Seguiram-se outras bandeiras, como a de Marcos de Azeredo que sahiu da Bahia entre os annos de 1608 a 1612, depois a dos filhos deste em 1646 e a de João Corrêa de Sá que seguiu do Espirito Santo em 1659.

O governo da metropole, cada vez mais empenhado na descoberta das esmeraldas e dos metaes preciosos, de cuja existencia nos sertões se achava convencido, resolveu, em 1663, confiar a missão de procural-os aos arrojados bandeirantes paulistas, conhecidos como vaqueanos dos sertões onde iam frequentemente para capturar e escravizar indios..

Naquelle anno, foi escolhido para dirigir uma bandeira Agostinho Barbalho Bezerra, que o rei de Portugal recommendou particularmente, entre outros, aos diligentes paulistas Lourenço Castanho Taques e Fernão Dias Paes Leme, sertanistas que celebraram-se por seu arrojo em diversas incursões feitas contra os indios bravios.

Como as

outras, tambem fracassou a empreza de Barbalho Bezerra,

pela morte do chefe da bandeira.

Fernão Dias, o domador dos indios Goianás, proprietario opulento e chefe de uma grande familia em S. Paulo, sabendo que ficara incompleta aquella missão, que o rei lhe havia tanto recommendado, resolveu a offerecer seus serviços ao governo, em 1672, para continuar as pesquizas pelo sertão, á sua custa exclusivamente.

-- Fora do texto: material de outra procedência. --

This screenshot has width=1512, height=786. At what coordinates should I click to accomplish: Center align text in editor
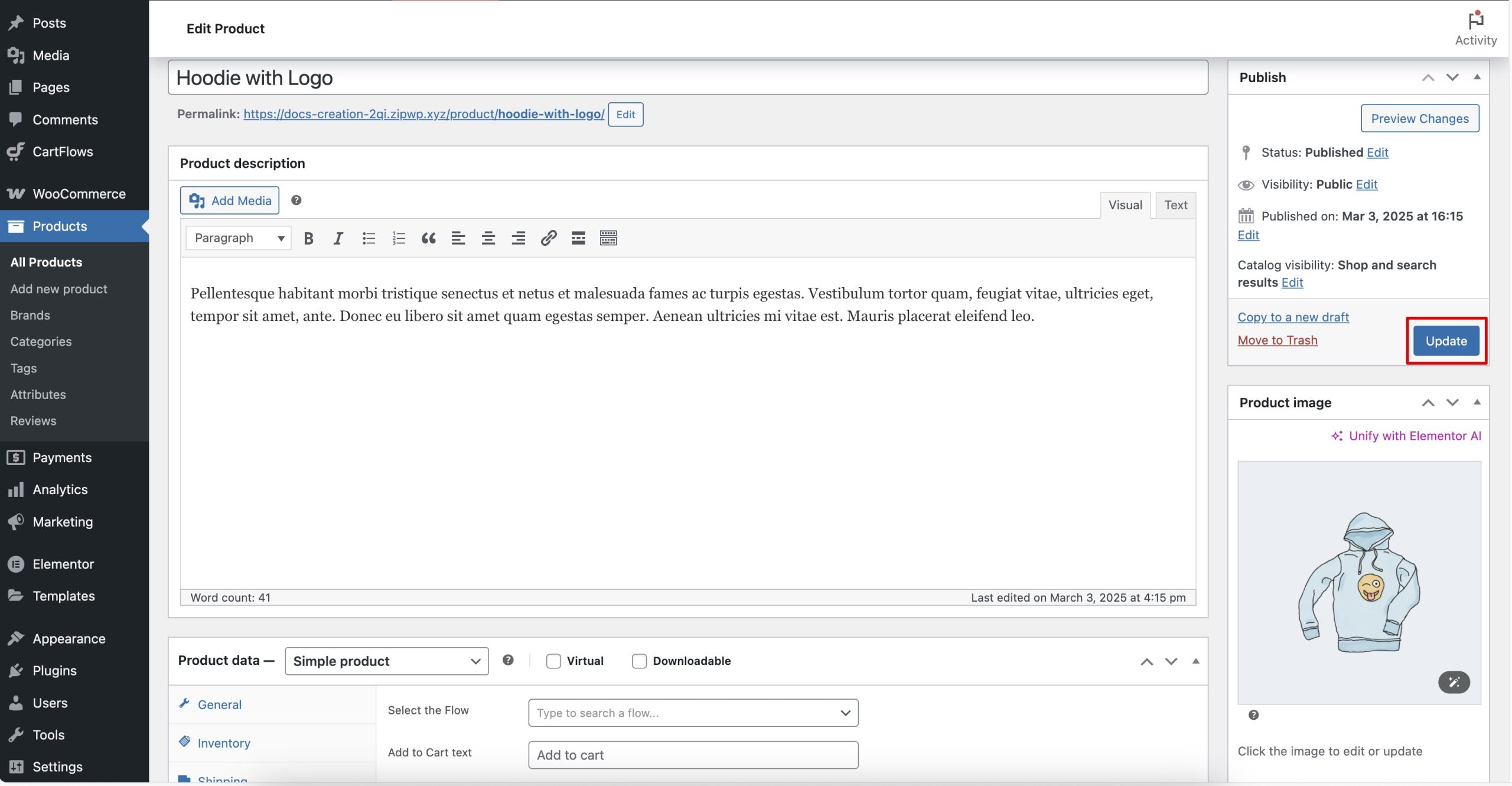[488, 238]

Organizou assim uma grande bandeira, da qual fizeram parte, entre outros destemidos sertanistas, os notaveis bandeirantes Mathias Cardoso de Almeida, Garcia Rodrigues Paes e Manoel da Borba Gato, esses ultimos filho e genro de Fernão Dias.

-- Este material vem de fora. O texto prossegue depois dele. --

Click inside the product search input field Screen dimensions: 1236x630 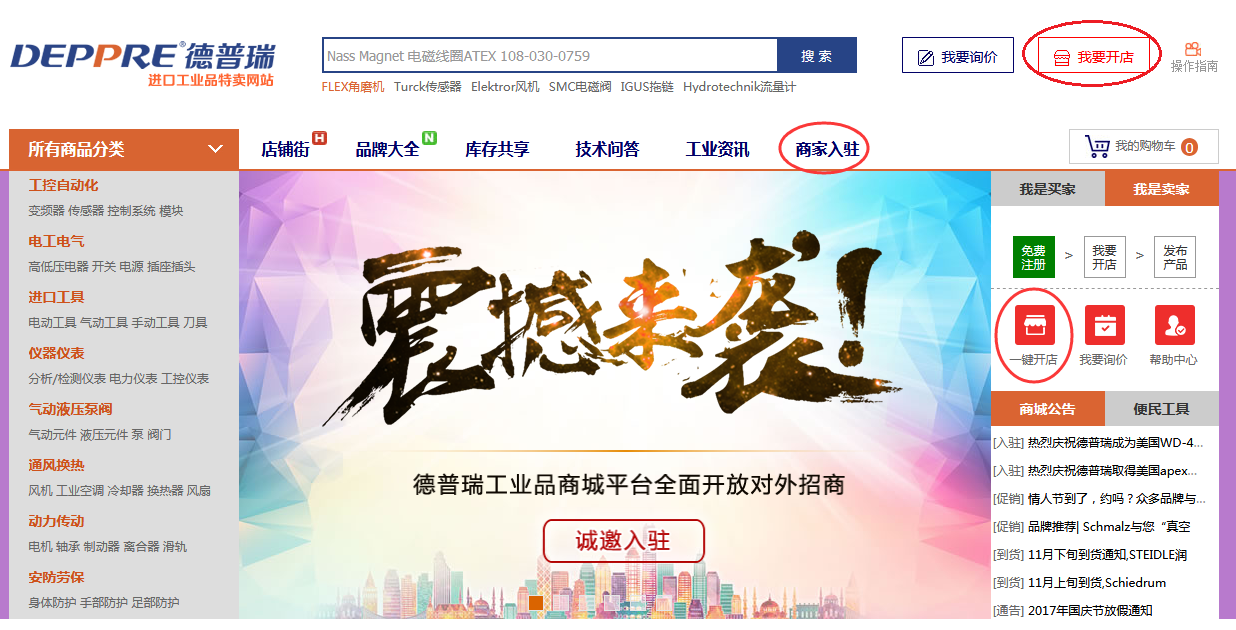(x=550, y=55)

Essa numerosa bandeira, semelhante a um pequeno exercito, poz-se a caminho para o sertão, partindo de S. Paulo a 21 de julho de 1671 e seguindo rumo de sul para o norte, com itinerario diverso das outras que a precederam. Foi verdadeiramente essa a bandeira que abriu communicação permanente entre a porção povoada do Brazil e a parte do territorio nacional que veio a constituir o actual Estado de Minas Geraes, onde habitamos.

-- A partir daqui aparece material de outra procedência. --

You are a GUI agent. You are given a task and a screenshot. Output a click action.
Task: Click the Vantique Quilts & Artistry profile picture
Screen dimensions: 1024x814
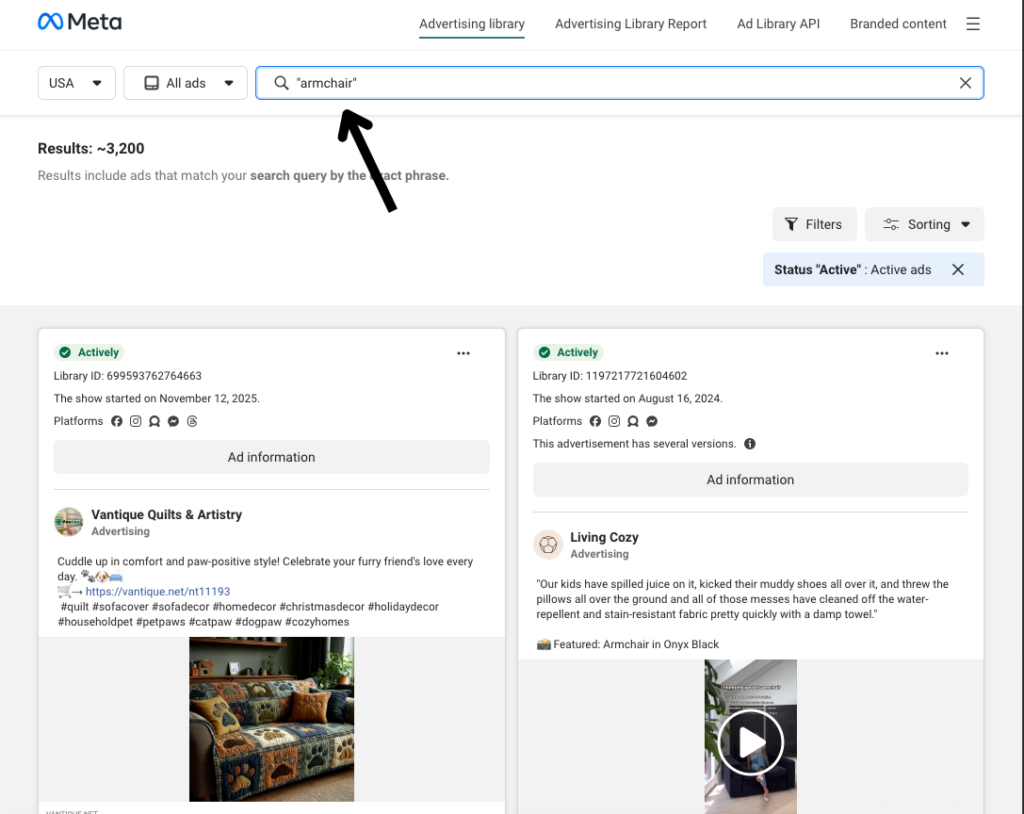pos(68,521)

A bandeira de Fernão Dias atravessou a serra da Mantiqueira; foi ter ao Rio das Mortes, nas proximidades de Ibituruna, perto da confluencia daquelle com o Rio Grande; seguiu dahi para os lados do Rio Paraopeba ou Parahipipeba como se lê nos documentos paulistas; atravessou esse rio e foi em demanda da Lagoa Santa, fixando-se no Sumidouro, onde Fernão Dias permaneceu perto de quatro annos, até reconstituir sua bandeira, que jà se achava esphacelada e quasi extincta pelas luctas e trabalhos que supportou. Do Sumidouro seguiu Fernão Dias para o norte; atravessou a serra do Espinhaço, transpoz os rios Itacambira, Jequitinhonha, Arassuahy, Itamarandiba e foi até encontrar os vestigios dos trabalhos de Marcos de Azeredo, o qual suppoz haver encontrado esmeraldas na região banhada pelos rios Jequitinhonha, Arassuahy, Gravatá, Setubal, Lufa, Calhau, Piauhy e Urubú. Depois de sete annos de penosas fadigas, vencendo obstaculos e trabalhos reputados insuperaveis, regressava Fernão Dias victorioso, quando falleceu nas margens, do Rio Guahicuhy ou Rio das Velhas, victima das febres e doenças que trouxera do sertão percorrido.